Instructions for the task: Copy out each line of the material that includes the word "screenshot".

Source material:
╔══

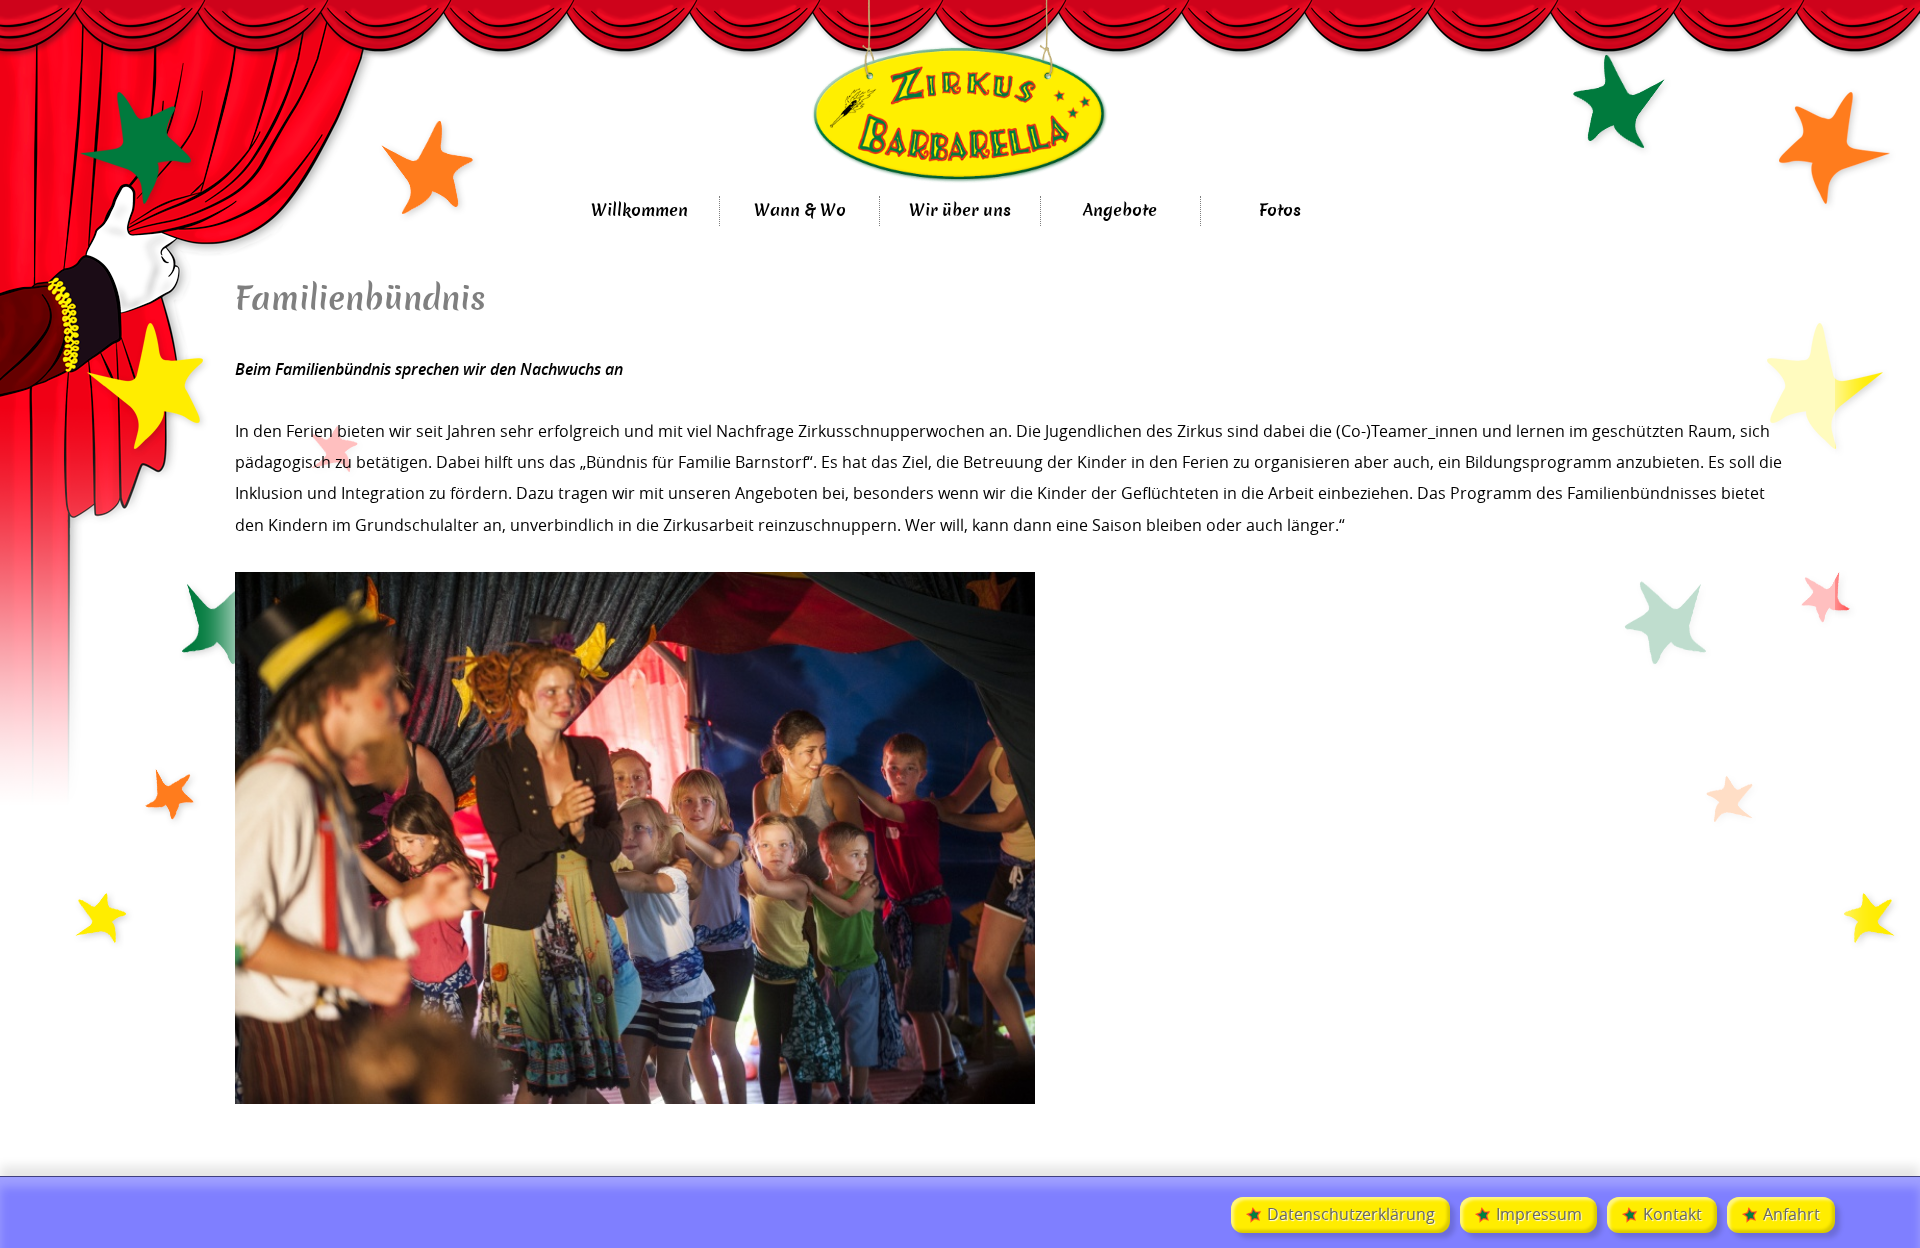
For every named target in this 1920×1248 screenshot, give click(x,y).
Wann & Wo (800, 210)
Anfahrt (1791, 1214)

╚══
╔══

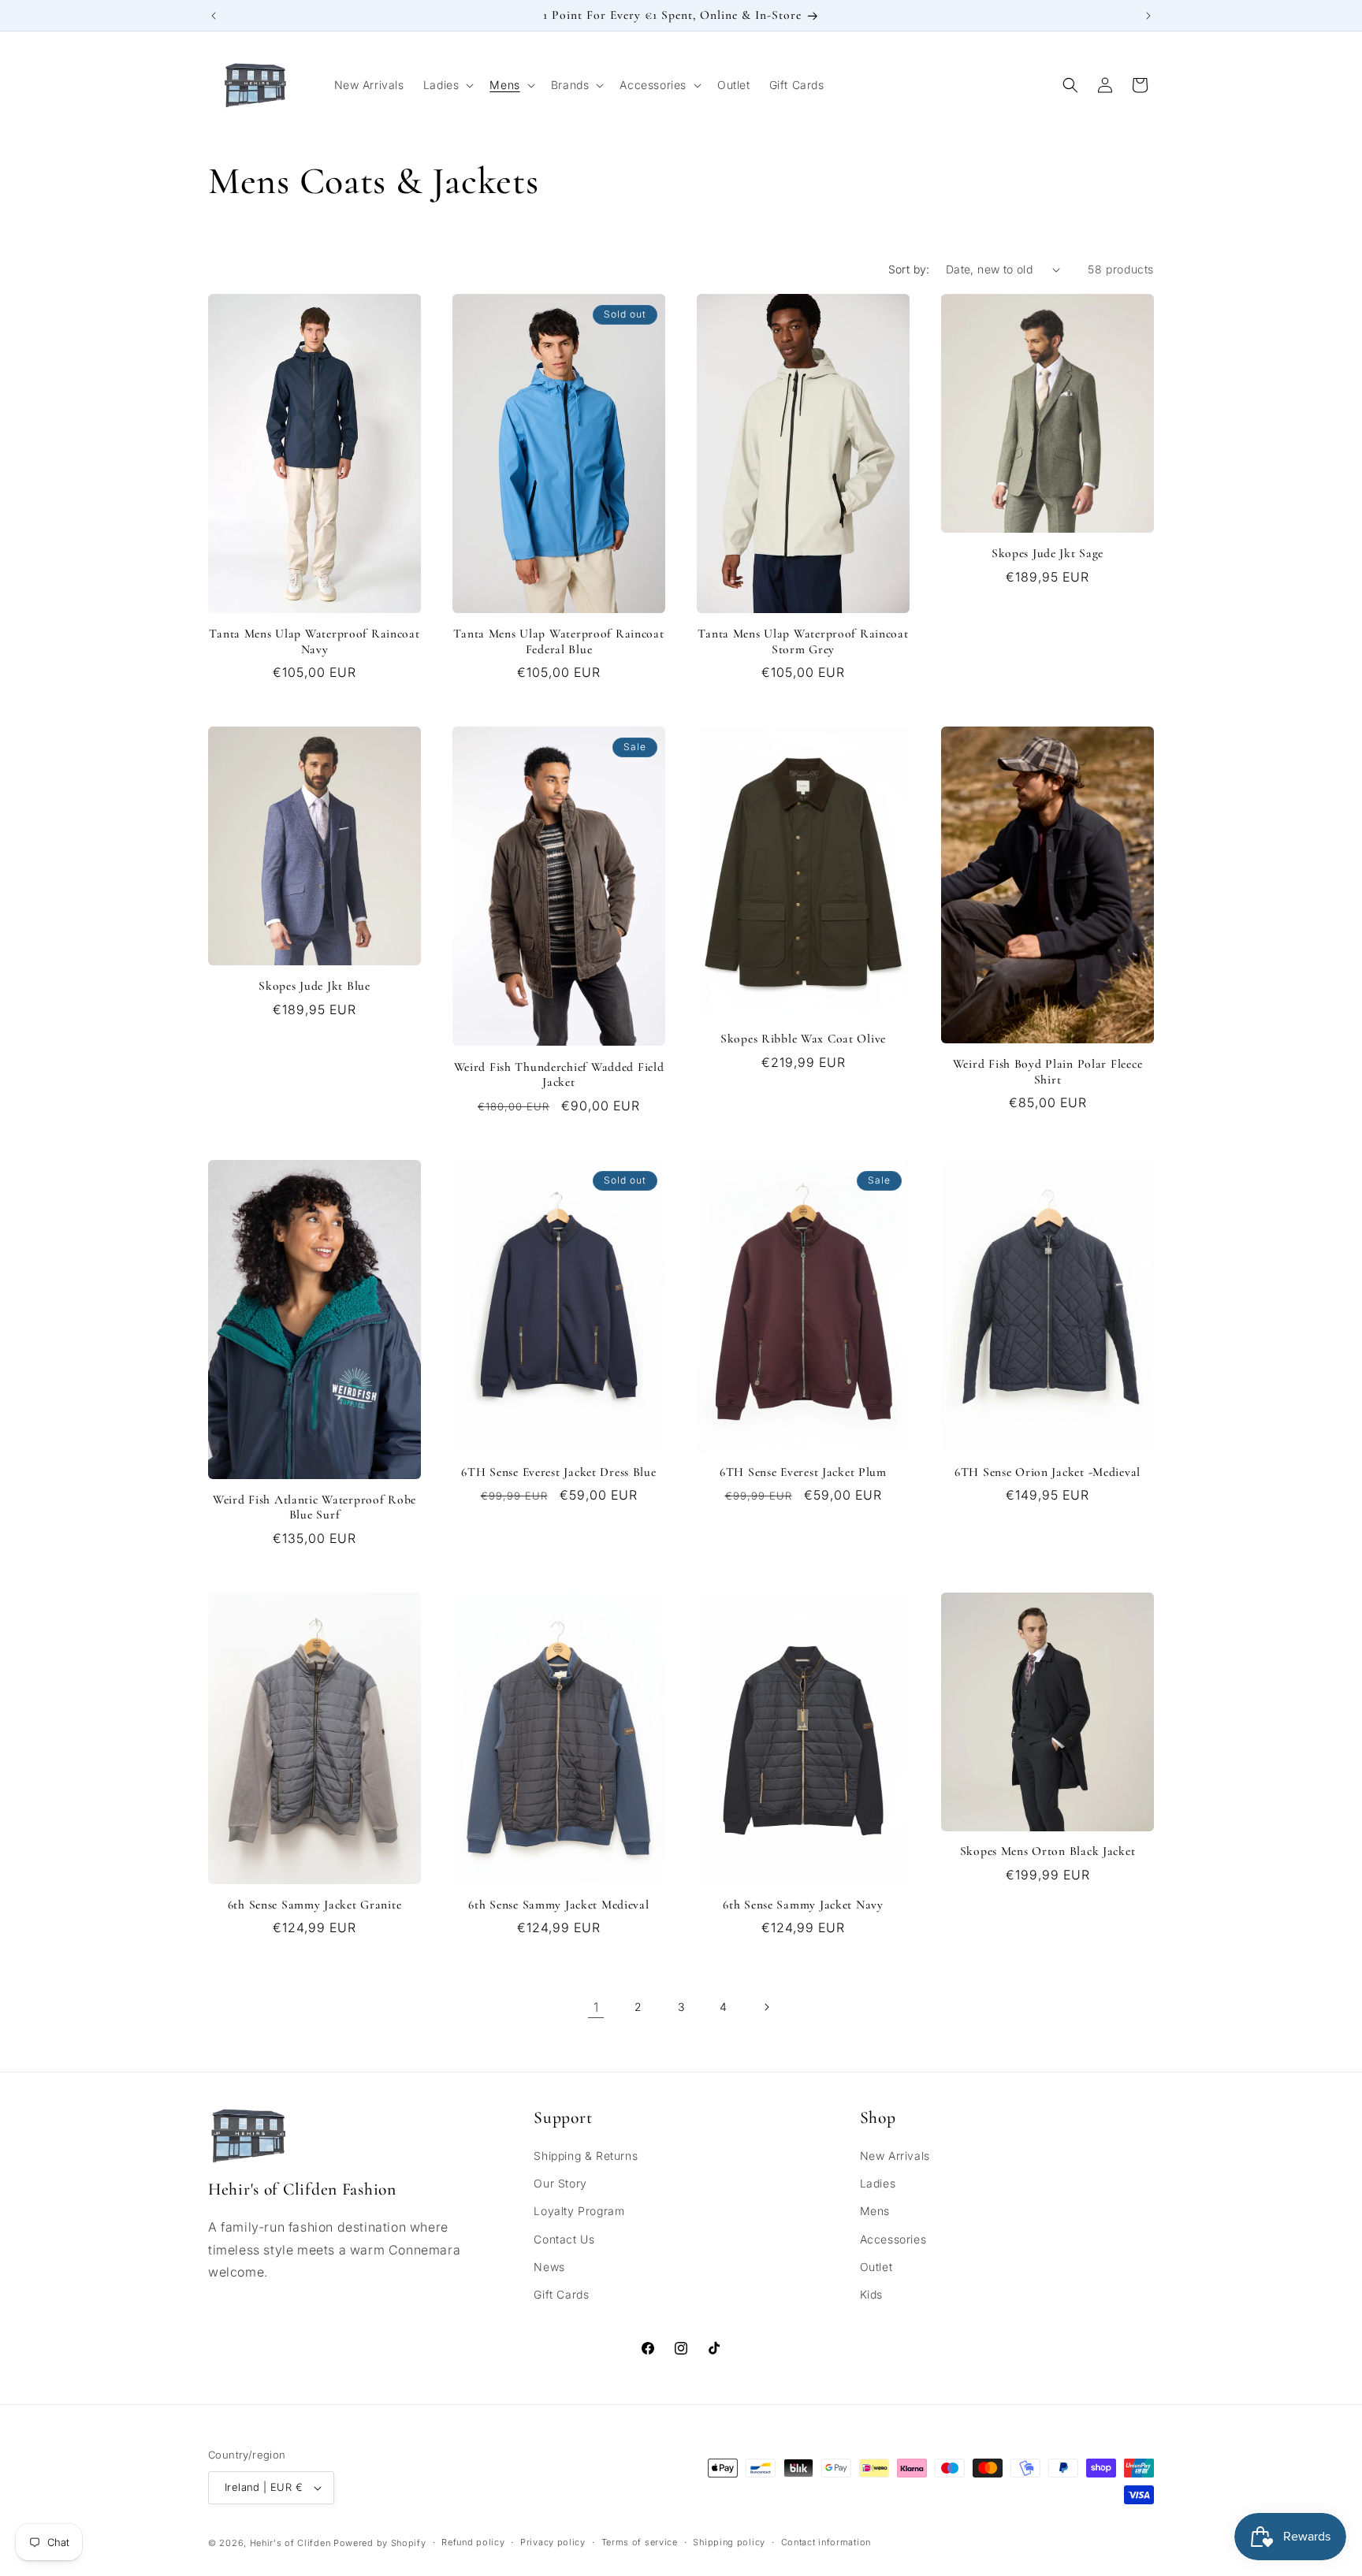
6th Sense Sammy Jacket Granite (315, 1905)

╚══
╔══

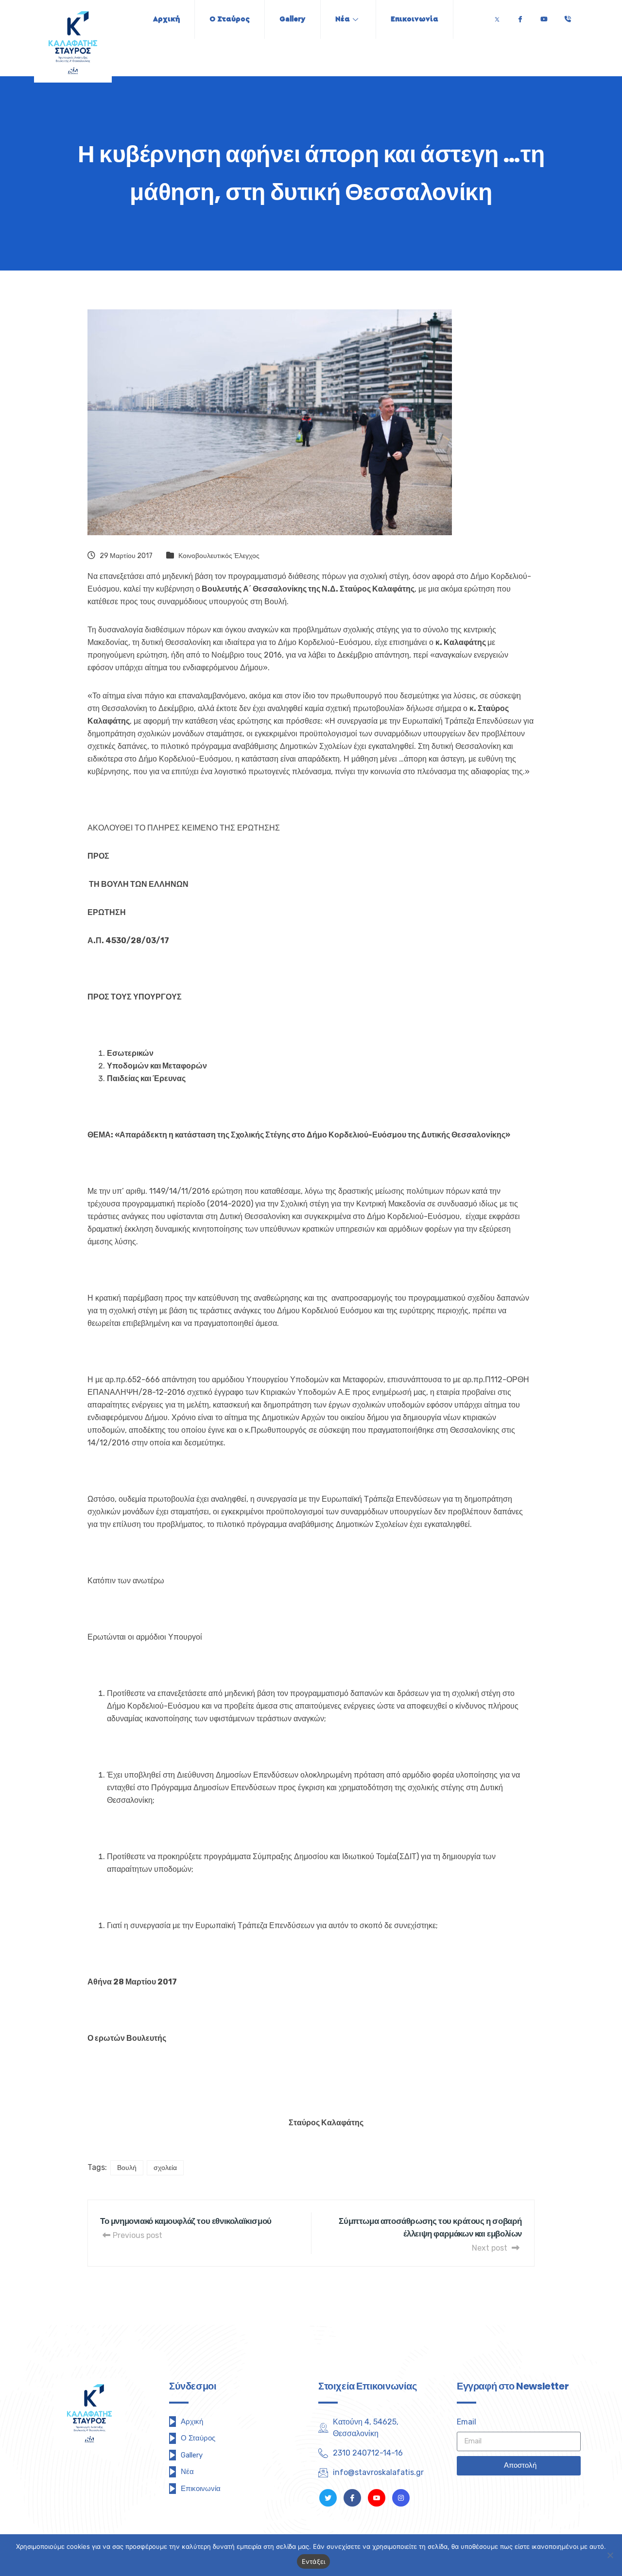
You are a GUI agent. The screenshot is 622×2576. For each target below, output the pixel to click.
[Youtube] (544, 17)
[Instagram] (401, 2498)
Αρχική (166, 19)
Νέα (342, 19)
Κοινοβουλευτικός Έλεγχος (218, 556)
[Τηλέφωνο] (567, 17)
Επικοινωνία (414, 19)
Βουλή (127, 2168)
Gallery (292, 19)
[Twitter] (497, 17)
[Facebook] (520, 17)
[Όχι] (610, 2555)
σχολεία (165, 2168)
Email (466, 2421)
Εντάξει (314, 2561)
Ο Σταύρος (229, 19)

╚══

Problem solution:
For every named target in this 1920×1248 screenshot, give click(x,y).
You are a GUI agent. The screenshot is 622×2576. For each target below, output the pixel to click.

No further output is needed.